## ACTIVITY LIST
**1.** In the faculty biographies, which university awarded Michael Miller his MS degree?
**2.** Pick up the faculty biographies after their last sentence and keep writing in the same style.

## DOCUMENT PASSAGE
++++++++++++++++++++
Michael Miller is an Associate Professor in the Department of Systems Engineering and Management. Dr. Miller earned his PhD in Industrial and Systems Engineering, Human Factors specialization, from Virginia Tech in 1993 and an MS from Ohio University in 1989, also in Industrial and Systems Engineering. Dr. Miller’s research interests include human systems modeling, human interaction with automation, and human-display integration. Dr. Miller has contributed to more than 100 issued U.S. patents on digital imaging and display systems, 30 peer-reviewed journal articles, and numerous conference proceedings.
David Jacques holds a PhD and an MS in Aeronautical Engineering from AFIT, and a BS in Mechanical Engineering from Lehigh University. He enjoys collaborative, interdisciplinary projects that tend to focus on system effectiveness and/or value. He has developed methods and algorithms for improving the multi-agent effectiveness of Small UAS through inter-vehicle cooperation and auto-routing algorithms. Presently, he is leading research in the area of effective multi-vehicle control for flexible reconnaissance and surveillance operations.
++++++++++++++++++++
## RECORD EXCERPTS
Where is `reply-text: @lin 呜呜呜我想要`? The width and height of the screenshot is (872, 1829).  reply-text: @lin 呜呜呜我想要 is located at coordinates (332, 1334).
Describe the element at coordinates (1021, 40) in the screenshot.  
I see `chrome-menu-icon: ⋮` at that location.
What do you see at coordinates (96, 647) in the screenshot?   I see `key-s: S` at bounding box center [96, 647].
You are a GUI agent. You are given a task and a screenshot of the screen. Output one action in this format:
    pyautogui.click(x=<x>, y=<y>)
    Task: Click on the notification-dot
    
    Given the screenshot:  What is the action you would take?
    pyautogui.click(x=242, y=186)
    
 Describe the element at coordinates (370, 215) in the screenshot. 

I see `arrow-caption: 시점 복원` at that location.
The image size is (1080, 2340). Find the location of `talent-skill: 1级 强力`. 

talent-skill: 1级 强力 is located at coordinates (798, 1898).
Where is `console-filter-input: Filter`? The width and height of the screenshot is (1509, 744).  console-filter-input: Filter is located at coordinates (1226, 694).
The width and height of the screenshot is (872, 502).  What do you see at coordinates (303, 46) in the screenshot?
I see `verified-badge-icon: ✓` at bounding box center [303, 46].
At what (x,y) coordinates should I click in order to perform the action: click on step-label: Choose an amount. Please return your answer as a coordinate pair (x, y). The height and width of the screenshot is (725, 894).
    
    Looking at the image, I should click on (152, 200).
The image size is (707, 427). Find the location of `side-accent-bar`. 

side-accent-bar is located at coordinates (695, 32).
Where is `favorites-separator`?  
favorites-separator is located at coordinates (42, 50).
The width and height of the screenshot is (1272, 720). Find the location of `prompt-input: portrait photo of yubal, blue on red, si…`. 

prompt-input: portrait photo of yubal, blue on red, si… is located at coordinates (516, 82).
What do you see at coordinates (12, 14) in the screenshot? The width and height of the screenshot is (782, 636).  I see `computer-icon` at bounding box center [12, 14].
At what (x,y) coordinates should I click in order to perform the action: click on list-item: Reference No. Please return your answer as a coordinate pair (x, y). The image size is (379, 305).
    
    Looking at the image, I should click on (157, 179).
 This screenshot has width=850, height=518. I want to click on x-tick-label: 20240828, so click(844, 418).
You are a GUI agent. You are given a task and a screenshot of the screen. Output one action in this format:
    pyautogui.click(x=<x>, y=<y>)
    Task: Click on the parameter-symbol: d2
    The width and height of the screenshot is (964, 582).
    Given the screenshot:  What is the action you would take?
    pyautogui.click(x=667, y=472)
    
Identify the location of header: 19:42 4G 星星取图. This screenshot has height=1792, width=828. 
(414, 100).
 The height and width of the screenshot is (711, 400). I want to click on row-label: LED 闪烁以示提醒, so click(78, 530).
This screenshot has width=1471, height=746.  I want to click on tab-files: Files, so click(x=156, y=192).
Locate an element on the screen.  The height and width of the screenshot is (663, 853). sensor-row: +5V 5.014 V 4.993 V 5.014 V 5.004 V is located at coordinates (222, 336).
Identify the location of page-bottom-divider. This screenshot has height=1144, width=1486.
++++++++++++++++++++
## TASK-BY-TASK ANSWERS
**1.** Ohio University awarded it, in 1989.

**2.**
Gilbert Peterson is a Professor of Computer Science at the Air Force Institute of Technology, and Chair of the IFIP Working Group 11.9 Digital Forensics. Dr. Peterson received a BS degree in Architecture and an MS and PhD in Computer Science at the University of Texas at Arlington. He teaches and conducts research in digital forensics, statistical machine learning, and autonomous robots. He has over 90 peer-reviewed publications and six edited books.
Thomas Ford is a senior systems engineer with Integrity Applications Incorporated, Dayton, OH, and is Adjunct Assistant Professor of Systems Engineering at the Air Force Institute of Technology. He obtained his PhD in Systems Engineering from the Air Force Institute of Technology and recently retired from the United States Air Force with 22 years of engineering and management experience. His research interests are systems architecting, systems resiliency, and systems interoperability.